Sein Bruder Ralf Kauffmann besucht mit seinem Auto-Scooter regelmäßig die Ipf-Messe, das Nördlinger Stabenfest, die Muswiese Rot am See, das Aalener Frühlingsfest und das Ellwanger Frühlingsfest. 1988 hat er von der Essinger Schaustellerfamilie Grund, auch das ein legendärer Name in der Branche, den Autoscooter übernommen. Die sperrige Anlage – „wir mussten bis zu 250 Kilo schwere Teile tragen“, erinnert er sich – ersetzte er 2002 durch ein modernes Fahrgeschäft, das er der Familie Vogel abkaufte. Heute geht die meiste Arbeit automatisch und per Computer: Im Nu ist die ganze Halle auf dem Containerpackwagen verstaut.

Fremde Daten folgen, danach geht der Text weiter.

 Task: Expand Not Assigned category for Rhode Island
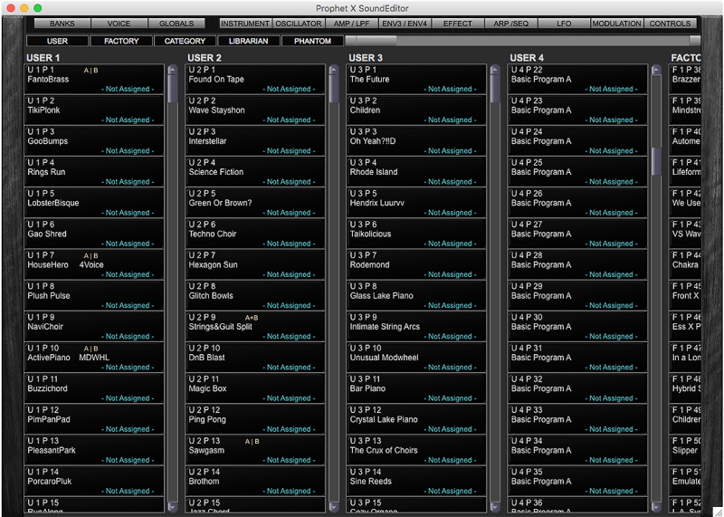click(x=450, y=182)
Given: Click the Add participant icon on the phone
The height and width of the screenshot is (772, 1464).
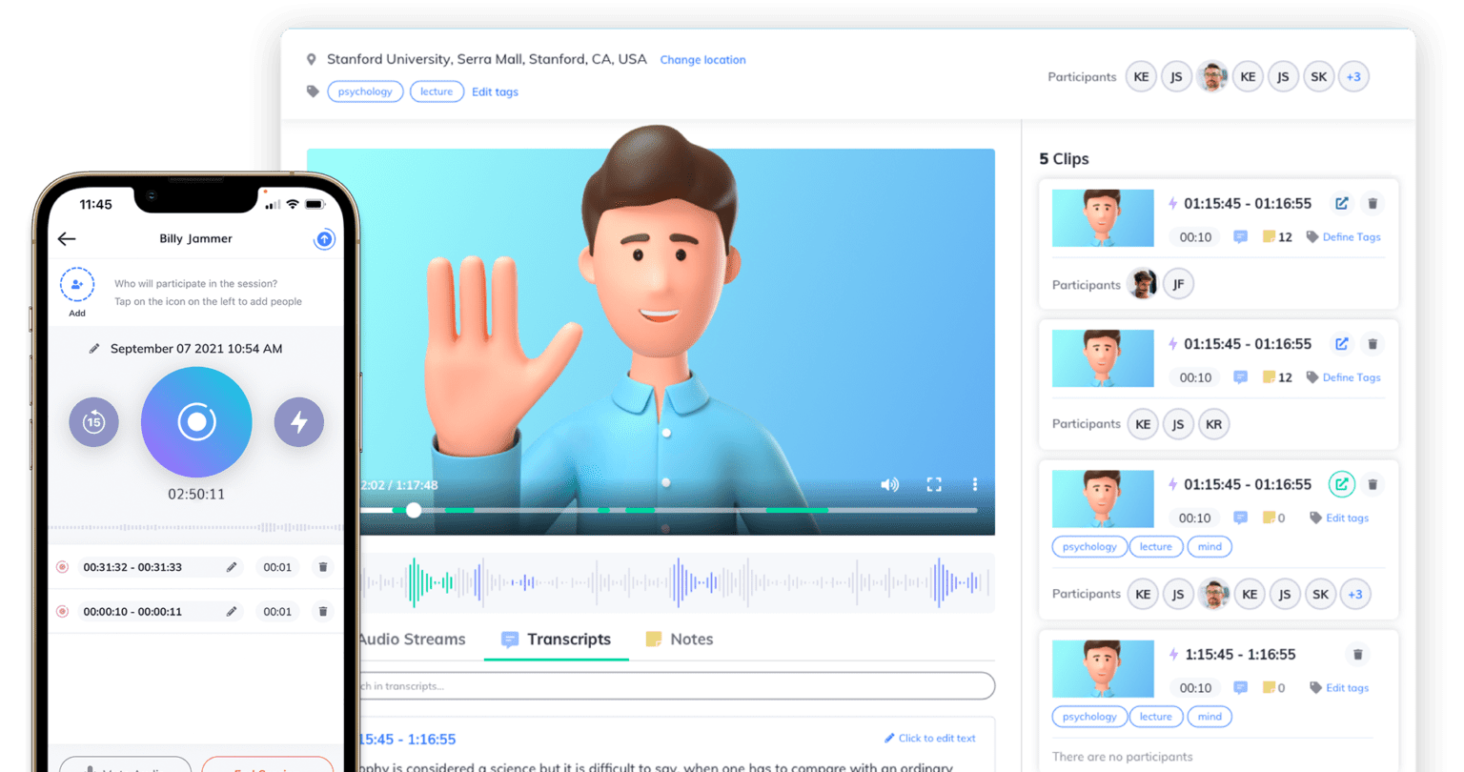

Die Zeiten haben sich geändert, seit der Ipfmesse 1866 für die „Gymnastiker“, als eine „Panorama-Projektion lebendiger Stiere“ und ein „Ringwurfspiel für Galanterie- und Wollwaren“ als Attraktionen angekündigt waren. Geblieben ist, dass Bopfingen eine Stadt der Schausteller ist. Dafür sorgt neben den Kauffmanns und den Wirschings auch die Familie Maier, die mit Schießbuden, Schiffschaukel, Nostalgie-Kinderkarussell, gebrannten Mandeln, Fahrgeschäften und Verlosungen Volksfeste bereist.

„Die weite Welt ist unser Feld“, steht auf der Internetseite von Jürgen Kauffmann. „Wenn du unterwegs bist, bist du unterwegs“, sagt sein Bruder Ralf. Er selbst hat unzählige verschiedene Schulen besucht, jetzt geht es seinen Kinder Robin und Jacqueline ähnlich. Seine Frau Amera kommt natürlich aus einer Schaustellerfamilie: Knochel aus Fichtenau.

Bei aller Begeisterung: Es ist schwer geworden. Vergnügungsparks machen den Volksfesten Konkurrenz, Jugendliche geben Geld lieber für Handys aus. „Volksfeste sind nicht mehr die einzige Vergnügung“, weiß Romana Wirsching. „Wer verkaufen kann, der verkauft“, sagt Jürgen Kauff mann über die großen Fahrgeschäfte. Die Branche leidet und wächst zusammen, weiß Autoscooter-Betreiber Ralf Kauffmann: „Viele sind vom hohen Ross runtergekommen.“ Er ärgert sich auch über die zunehmend schlechten Manieren vieler Volksfestbesucher. „Man sagt schon gar nichts mehr, wenn wieder jemand die Füße aufs Auto legt“. Selbst auf der kleinsten Kirchweih gehe „nichts mehr ohne Security“.

„Ich habe schon manchmal gesagt: Ich habe die Schnauze voll“, erzählt Ralf Kauffmann, und fügt hinzu: „Aber was sollte ich sonst machen, das ist mein Beruf.“ Viele sind bis ins hohe Alter unterwegs, Ralf Kauffmanns Schwager Walter Vogel reist mit 75 Jahren immer noch mit Kettenflieger, Schießen und Losbude. Auch für Marco Holzner ist es eine Selbstverständlichkeit, die Familientradition fortzusetzen. Mit göttlichem Segen geht er von nun an auf Tour.